Source data section start

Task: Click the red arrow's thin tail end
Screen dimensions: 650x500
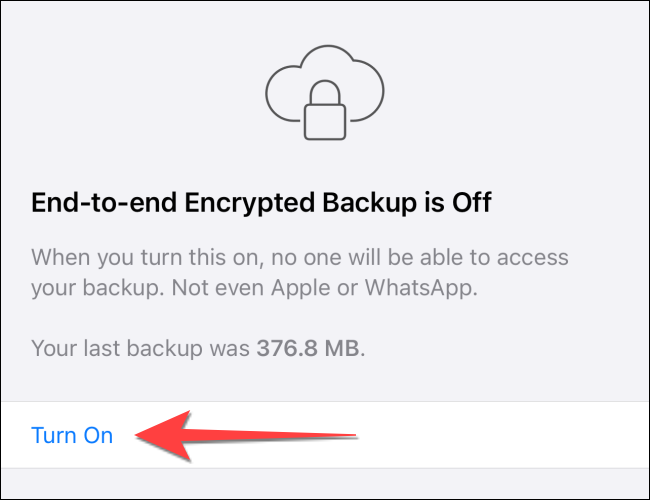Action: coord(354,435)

Source data section end
Source data section start

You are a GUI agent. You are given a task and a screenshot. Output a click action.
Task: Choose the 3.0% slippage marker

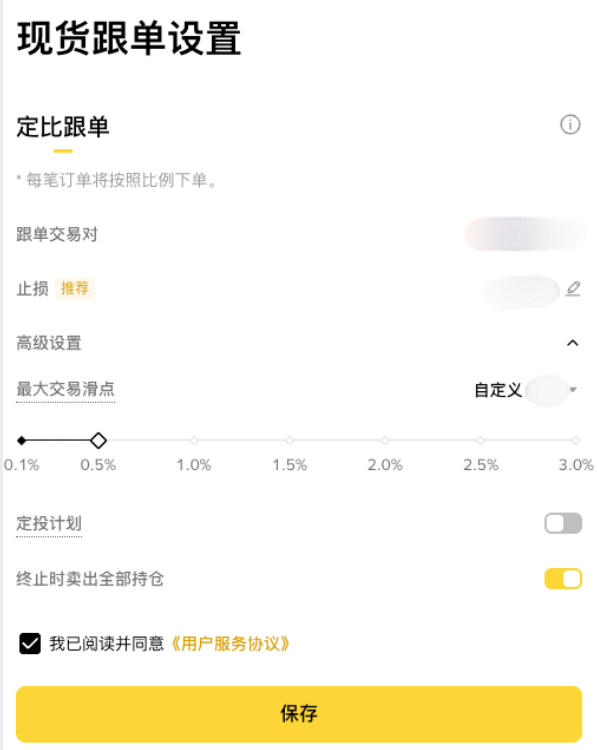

Source data section end

▸ Your instructions: Give the exact lines, and only those, from the line containing "You are a GUI" through the line containing "Task: Choose the 3.0% slippage marker" in the entries above.

▸ Completed task:
You are a GUI agent. You are given a task and a screenshot. Output a click action.
Task: Choose the 3.0% slippage marker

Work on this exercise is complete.